Pixel coordinate grounding data:
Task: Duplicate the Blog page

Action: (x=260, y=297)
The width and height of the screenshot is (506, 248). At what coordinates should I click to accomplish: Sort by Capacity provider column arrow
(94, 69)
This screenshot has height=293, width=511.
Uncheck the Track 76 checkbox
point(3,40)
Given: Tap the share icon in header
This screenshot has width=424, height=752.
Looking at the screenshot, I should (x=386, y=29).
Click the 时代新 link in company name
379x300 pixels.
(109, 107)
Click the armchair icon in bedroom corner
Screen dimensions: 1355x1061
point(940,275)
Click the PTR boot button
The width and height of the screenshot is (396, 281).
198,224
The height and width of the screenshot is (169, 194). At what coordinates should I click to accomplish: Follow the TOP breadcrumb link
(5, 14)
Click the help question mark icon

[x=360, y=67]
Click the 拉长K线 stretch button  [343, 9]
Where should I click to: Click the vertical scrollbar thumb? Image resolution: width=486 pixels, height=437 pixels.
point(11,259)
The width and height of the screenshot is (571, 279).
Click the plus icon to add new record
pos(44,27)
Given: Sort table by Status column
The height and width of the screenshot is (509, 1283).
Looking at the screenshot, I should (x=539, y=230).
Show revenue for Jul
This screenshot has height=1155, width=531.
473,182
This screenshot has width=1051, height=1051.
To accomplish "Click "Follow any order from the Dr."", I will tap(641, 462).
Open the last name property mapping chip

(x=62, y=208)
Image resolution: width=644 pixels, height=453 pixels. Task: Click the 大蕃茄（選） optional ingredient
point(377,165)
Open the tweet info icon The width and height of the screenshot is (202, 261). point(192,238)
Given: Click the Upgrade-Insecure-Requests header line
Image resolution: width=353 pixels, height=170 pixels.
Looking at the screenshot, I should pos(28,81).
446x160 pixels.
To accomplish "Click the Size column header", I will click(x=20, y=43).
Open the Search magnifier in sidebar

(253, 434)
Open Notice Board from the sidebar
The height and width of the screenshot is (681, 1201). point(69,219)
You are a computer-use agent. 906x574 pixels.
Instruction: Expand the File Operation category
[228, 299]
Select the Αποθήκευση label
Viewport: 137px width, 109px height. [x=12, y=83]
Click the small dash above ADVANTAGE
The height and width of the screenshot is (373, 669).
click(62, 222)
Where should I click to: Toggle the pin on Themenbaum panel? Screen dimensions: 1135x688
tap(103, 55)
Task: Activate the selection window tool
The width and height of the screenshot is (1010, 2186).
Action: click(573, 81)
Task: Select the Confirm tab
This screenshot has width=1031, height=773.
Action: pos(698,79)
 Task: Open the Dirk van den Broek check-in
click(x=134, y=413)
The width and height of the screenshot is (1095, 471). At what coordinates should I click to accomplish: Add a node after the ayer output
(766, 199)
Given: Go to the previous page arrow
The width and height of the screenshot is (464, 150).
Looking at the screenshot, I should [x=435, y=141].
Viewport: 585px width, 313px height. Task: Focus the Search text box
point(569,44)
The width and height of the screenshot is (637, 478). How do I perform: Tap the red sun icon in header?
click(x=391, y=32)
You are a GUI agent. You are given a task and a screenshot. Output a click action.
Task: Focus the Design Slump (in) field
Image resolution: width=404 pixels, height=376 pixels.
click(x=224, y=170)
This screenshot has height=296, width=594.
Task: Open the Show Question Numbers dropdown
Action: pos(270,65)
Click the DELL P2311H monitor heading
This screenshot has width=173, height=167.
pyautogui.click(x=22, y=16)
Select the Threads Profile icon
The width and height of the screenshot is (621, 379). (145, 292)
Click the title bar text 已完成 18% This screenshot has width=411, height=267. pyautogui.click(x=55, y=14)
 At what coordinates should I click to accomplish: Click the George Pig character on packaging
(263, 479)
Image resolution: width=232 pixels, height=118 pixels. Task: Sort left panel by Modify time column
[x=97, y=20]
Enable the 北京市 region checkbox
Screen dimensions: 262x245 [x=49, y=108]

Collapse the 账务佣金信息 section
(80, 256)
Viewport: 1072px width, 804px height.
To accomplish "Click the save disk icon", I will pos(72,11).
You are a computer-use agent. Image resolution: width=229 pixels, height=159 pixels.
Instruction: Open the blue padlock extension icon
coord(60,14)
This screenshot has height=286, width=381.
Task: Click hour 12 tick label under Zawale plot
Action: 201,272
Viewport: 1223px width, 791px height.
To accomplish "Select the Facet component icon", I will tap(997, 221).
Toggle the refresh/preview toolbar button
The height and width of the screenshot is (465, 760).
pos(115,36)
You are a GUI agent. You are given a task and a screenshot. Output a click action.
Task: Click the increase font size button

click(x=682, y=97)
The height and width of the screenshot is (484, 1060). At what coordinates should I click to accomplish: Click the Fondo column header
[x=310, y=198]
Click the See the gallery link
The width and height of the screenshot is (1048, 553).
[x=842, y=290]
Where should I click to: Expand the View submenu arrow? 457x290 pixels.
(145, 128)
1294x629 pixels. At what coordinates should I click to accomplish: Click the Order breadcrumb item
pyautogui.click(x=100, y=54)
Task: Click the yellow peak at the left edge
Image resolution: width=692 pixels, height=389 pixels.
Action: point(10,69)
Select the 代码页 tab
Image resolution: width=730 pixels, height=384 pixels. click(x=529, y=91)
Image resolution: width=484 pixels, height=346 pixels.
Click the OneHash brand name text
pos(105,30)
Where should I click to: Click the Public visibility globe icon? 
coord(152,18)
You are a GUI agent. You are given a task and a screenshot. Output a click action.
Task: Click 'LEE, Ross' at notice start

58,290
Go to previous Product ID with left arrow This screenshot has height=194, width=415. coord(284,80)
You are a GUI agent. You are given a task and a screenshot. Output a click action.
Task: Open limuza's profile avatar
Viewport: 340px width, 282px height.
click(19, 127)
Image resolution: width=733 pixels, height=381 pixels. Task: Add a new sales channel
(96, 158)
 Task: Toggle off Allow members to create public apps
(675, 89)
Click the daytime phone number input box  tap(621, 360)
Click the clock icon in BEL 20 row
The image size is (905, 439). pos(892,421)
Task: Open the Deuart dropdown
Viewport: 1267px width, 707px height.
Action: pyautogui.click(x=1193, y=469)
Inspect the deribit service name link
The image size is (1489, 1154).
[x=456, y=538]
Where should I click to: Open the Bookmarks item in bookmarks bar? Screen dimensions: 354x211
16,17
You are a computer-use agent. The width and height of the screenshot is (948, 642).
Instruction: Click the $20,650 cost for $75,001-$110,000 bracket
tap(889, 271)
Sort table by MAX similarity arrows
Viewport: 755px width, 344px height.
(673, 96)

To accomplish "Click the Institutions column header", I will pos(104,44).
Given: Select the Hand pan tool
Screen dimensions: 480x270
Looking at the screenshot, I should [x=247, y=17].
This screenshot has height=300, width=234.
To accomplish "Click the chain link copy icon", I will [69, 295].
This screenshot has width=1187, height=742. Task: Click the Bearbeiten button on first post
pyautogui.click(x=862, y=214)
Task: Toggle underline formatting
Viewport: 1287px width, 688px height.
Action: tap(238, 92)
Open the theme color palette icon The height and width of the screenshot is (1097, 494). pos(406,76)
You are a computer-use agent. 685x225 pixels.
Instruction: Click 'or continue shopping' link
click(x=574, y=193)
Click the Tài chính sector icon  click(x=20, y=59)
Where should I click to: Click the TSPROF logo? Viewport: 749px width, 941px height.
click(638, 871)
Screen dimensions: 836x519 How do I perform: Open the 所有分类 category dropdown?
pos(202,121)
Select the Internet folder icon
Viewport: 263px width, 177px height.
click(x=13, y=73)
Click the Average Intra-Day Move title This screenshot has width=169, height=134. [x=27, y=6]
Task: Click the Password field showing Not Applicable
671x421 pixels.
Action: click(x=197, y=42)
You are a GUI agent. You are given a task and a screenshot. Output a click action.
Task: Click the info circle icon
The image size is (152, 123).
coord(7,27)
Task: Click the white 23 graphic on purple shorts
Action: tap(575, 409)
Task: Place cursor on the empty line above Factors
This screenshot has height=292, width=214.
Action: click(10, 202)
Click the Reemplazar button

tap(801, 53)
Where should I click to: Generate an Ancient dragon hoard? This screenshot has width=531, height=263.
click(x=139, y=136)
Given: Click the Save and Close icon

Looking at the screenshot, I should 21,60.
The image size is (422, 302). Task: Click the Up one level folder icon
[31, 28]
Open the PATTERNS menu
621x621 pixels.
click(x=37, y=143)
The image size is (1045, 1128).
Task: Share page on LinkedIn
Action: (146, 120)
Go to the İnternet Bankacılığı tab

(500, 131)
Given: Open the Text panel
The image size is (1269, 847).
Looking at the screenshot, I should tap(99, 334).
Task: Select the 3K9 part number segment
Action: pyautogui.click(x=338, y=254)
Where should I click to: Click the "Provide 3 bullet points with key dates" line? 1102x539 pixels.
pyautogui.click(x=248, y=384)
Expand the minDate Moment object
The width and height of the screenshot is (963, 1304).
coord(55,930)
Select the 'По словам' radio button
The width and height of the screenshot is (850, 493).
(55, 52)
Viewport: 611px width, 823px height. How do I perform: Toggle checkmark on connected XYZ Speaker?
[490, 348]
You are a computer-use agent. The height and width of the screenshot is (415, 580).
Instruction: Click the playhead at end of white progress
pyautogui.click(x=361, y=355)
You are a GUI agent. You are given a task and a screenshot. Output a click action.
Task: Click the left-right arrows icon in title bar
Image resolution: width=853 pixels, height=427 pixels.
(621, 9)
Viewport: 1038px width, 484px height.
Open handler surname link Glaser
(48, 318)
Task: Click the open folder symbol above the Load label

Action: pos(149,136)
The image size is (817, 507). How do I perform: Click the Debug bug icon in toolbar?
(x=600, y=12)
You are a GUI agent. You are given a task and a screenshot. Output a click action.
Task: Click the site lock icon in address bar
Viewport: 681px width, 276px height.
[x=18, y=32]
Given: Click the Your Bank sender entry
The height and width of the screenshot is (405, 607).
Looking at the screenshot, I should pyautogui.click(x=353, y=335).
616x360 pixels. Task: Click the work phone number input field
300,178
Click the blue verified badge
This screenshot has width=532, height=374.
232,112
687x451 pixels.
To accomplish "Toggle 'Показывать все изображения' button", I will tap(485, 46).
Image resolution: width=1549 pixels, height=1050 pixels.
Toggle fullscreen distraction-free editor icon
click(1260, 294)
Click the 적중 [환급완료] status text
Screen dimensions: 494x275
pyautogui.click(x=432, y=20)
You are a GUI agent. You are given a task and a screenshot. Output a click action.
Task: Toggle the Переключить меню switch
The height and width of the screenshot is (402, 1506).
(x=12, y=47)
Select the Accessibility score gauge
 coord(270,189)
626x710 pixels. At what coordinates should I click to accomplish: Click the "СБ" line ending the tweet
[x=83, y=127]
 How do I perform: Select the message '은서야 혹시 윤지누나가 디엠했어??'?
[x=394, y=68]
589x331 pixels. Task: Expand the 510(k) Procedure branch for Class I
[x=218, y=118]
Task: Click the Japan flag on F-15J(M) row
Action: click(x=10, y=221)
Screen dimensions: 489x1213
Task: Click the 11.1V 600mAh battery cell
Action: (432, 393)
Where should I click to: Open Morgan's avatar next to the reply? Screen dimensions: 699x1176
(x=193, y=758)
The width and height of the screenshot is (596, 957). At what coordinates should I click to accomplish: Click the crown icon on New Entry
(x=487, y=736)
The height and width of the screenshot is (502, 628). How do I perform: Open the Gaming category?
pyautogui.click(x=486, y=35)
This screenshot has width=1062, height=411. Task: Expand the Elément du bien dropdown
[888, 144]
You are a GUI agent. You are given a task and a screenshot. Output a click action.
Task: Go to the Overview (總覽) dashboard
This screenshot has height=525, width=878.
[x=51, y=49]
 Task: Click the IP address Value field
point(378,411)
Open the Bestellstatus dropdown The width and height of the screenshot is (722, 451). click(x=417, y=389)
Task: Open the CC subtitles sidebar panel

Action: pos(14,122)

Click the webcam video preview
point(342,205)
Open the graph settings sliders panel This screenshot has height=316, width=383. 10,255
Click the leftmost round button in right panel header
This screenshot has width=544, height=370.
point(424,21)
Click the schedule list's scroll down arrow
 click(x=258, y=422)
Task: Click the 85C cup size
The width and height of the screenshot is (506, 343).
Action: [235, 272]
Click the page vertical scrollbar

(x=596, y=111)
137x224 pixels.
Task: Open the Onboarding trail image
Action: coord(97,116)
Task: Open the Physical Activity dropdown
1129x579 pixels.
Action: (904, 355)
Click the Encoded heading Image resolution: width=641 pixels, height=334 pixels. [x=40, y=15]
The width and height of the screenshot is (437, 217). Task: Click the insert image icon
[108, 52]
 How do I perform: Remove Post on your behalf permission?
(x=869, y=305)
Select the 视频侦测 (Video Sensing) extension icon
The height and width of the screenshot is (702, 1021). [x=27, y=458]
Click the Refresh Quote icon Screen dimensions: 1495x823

**What is being asked**
State in a single number how many lines in the data include the word "right".

**Response to the exercise**
2